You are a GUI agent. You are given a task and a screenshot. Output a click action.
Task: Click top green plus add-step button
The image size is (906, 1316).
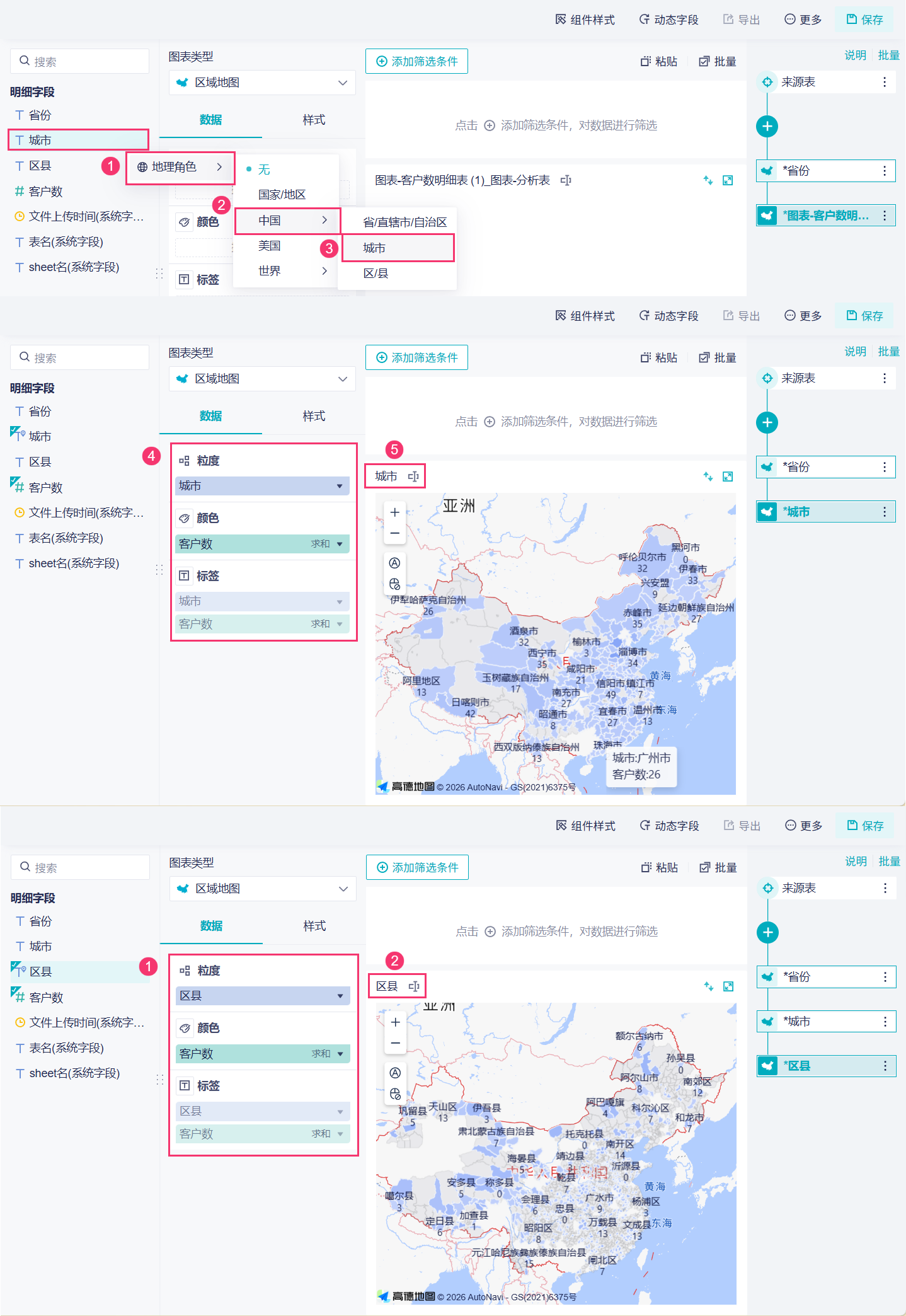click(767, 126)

----------------------------------------

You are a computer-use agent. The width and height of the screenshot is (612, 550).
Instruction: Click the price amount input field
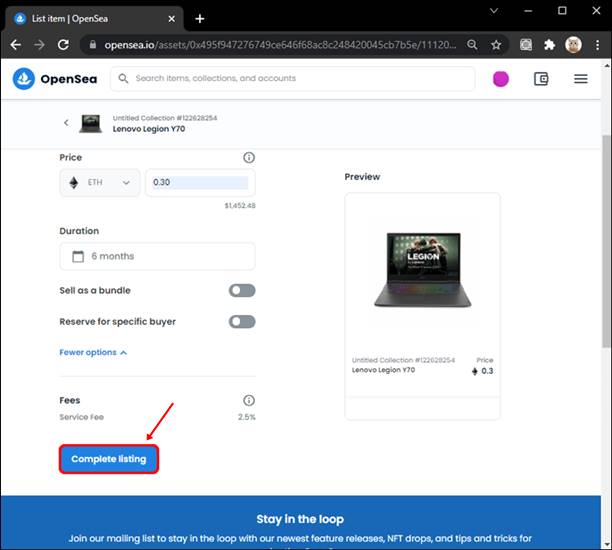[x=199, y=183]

----------------------------------------

§ Problem statement
Take each line above that contains "screenshot" and copy it out.

§ Exercise response
You are a GUI agent. You are given a task and a screenshot. Output a click action.
You are a computer-use agent. The width and height of the screenshot is (612, 550).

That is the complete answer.